Former Sheriffs

James Null Walker

Walker, James N

Appointed: 1868 -1871

James Null Walker was born on February 7, 1829, in DeSoto, Missouri to William G. and Elizabeth Null Walker. In March of 1850, Walker, his brother Charles, and an uncle left Jefferson County, Missouri for California. The Walkers traveled by wagon train to Salt Lake City.

From Salt Lake City, they made their own way to Humboldt County, Nevada. The Walkers left Nevada for Gold Rush country where they quickly realized their fortunes were not in the gold fields.

The Walker brothers arrived in Mariposa County in the fall of 1851. James and Charles were successful merchants at the Coarse Gold Gulch from 1852 until 1859. When the gold mines were depleted in 1860, J.N. Walker moved to Fine Gold Gulch, where he opened a small store and engaged in ranching. In 1863 and again in 1871, Walker was elected Assemblyman for Fresno County. In 1867, Walker established his 1,200-acre ranch on the north side of the San Joaquin River in what is now Madera County. Walker, aged 87 years, died in Fresno on Saturday, January 22, 1916. He was survived by his wife and six children.

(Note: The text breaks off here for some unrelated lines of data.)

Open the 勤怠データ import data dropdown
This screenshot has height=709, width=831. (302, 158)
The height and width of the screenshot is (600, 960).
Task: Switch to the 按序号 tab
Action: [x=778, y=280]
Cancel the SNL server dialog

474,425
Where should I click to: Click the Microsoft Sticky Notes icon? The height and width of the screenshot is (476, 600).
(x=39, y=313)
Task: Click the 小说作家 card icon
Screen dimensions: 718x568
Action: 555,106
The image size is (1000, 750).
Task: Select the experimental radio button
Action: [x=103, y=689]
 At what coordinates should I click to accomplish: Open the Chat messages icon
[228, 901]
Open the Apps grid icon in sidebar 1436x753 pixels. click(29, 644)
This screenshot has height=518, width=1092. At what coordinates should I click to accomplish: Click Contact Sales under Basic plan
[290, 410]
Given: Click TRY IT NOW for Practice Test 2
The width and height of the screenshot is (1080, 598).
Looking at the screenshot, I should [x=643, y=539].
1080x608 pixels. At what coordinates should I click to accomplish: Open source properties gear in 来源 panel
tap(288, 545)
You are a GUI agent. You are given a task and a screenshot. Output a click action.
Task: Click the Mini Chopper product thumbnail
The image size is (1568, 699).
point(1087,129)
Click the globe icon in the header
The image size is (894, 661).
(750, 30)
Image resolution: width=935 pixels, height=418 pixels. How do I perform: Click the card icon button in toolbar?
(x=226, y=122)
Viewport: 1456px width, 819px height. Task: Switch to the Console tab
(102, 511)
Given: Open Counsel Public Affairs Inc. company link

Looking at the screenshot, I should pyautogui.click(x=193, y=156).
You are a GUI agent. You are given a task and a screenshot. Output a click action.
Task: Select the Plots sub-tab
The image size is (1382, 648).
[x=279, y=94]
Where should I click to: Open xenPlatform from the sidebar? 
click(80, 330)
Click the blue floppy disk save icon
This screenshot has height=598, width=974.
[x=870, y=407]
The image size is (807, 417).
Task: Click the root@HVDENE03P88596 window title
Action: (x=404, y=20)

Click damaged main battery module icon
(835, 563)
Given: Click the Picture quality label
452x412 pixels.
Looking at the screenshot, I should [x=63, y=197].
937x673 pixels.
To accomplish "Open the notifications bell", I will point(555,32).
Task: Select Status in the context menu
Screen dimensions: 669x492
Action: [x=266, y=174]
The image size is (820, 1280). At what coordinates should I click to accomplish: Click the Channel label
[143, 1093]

J.N. Walker was elected Sheriff – Tax Collector of Fresno County in 1867, and served two terms. The hotly contested election of 1867 between candidate Walker and the incumbent J. Scott Ashman has been passed down through time as a major event in early Fresno County history. The widespread partisan feelings were uncompromising in speech and demeanor. Charles P. Converse, builder of the new courthouse and jail, was a vocal supporter of Walker. While the votes were being counted, an Ashman partisan, John Dwyer threw a cobblestone at Converse's head, narrowly missing. Converse immediately fired at him with his gun, and missed. Converse was set upon by another assailant, W.H. Crowe, who wielding a slung-shot, struck a severe blow to the back of Converse's head. Converse was dazed, but quickly arose, and fired at the fleeing assailant W.H. Crowe who ended up face down in the street. Converse whirled about seeking other threats, and fired once more, knocking the hat off the head of John Dwyer. Converse was disarmed and delivered to the jail to be the first inmate housed in the county's new jail; Converse was acquitted at trial.

Sheriff Walker served the people of Fresno County well. Walker was deemed a fair, conscientious enforcer of the law. He pursued, captured, and brought to justice the many murderers, livestock rustlers and robbers he had sought.